After more than 35 years of operation, TBI is closing its doors and our website will no longer be updated daily. Thank you for all of your support.
TBI Weekly: Hot or not at the LA Screenings
This week’s LA Screenings have brought us the hottest pilot pick-ups from US Studios, but what proved popular and what turned out a dud among the titles?
Reboots
Needless to say, reboots dominated the Upfronts this year as each studio picked up some form of revamp or spin-off. Yes, this has been a trend for a couple of years now. Yes, it’s still trending.
Most notable is CBS’s Magnum P.I., which NBC has international rights for, and Murphy Brown, as both took primetime slots on the network.
The Goldbergs spin-off, Schooled, is also much anticipated and coming from ABC and Sony Pictures Television. The series is based on the most popular episode of The Goldbergs, featured in season five, and based in the 90s.
The CW invested in a range of series of the past, bringing a Charmed reboot, Roswell High spin-off and a Julie Plec project set in the Vampire Diaries universe.
Unexpected passes
No one thought that a pilot that was offered both as a reboot and starred Jessica Alba and Gabrielle Union as a cop duo would be passed on, but that’s what NBC did this year. LA’s Finest was set to be a Bad Boys offshoot that follows the film’s Special Agent Syd Burnett (Union) as she moves to Los Angeles to join the LAPD.
The CW’s Supernatural spin-off, Wayward Sisters, was also expected to be successful, but left more to be desired according to studio heads. CW chief Mark Pedowitz has said that the show was “not creatively where it wanted to be” to become a smash hit, during its Upfronts earlier today.

**DATASET CONTENT:**
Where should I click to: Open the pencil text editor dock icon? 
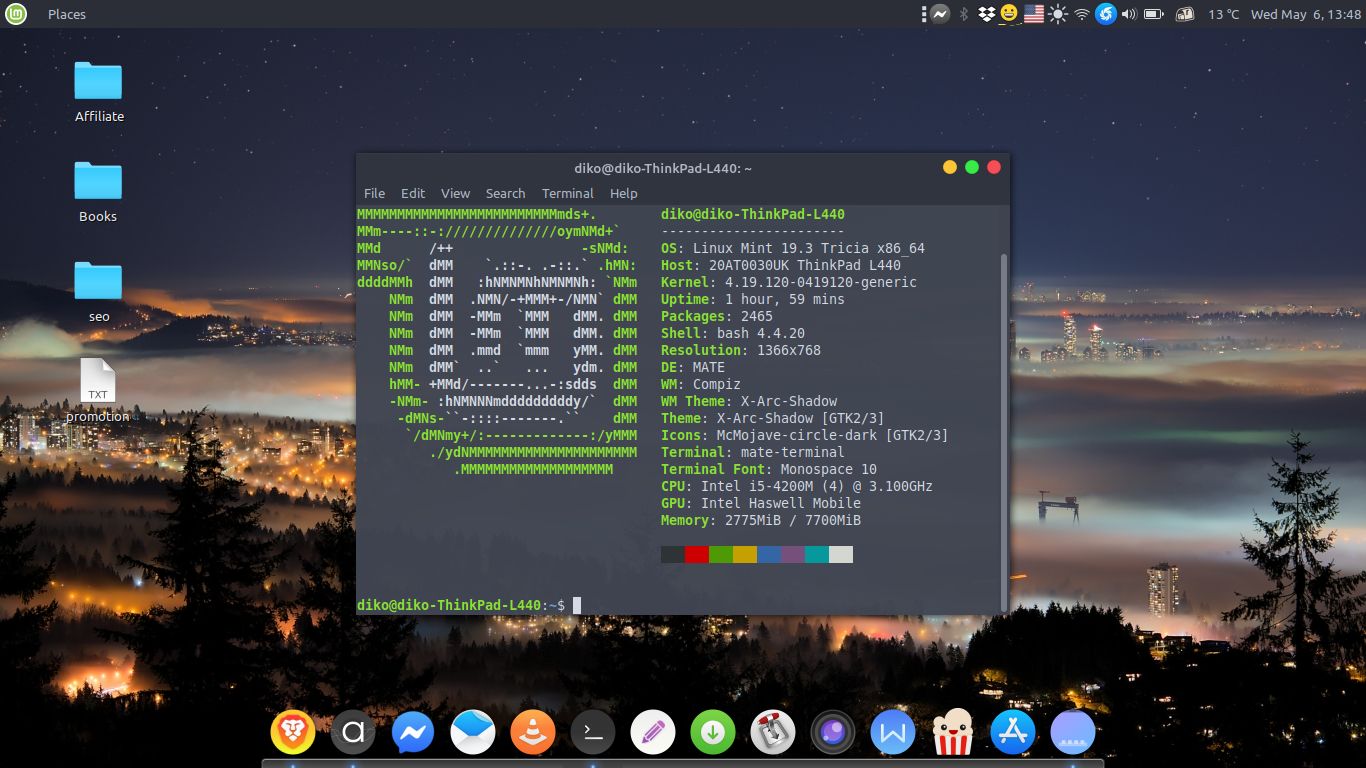[x=652, y=731]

**SET TASKS:**
• 1. List every television network named in the LA Screenings article.
• 2. Write the next part of the LA Screenings article, picking up after its last sentence.

**ANSWERS BELOW:**
• 1. CBS, NBC, ABC, The CW

• 2.
Cancellations galore
From Brooklyn Nine-Nine to Kevin Can Wait and Lucifer, there were some real surprises in network choices for cancellations this year. It seems that networks have upped the stakes for titles and what constitutes as a successful show in the long term.
Speaking to TBI on the topic, Keith Le Goy said earlier this week: “I think it’s tougher now than it’s ever been, the bets that people took 2/3 years ago, that were the right bets to take then, are harder to take today and therefore the bar for winning the bet is higher.”
Brooklyn Nine-Nine ultimately found a home at NBC, along with Tim Allen’s Last Man Standing, which was cancelled by ABC and ultimately moved to Fox. Other cancelled titles include ABC’s Alex Inc., Designated Survivor and Quantico, along with Fox’s The Exorcist.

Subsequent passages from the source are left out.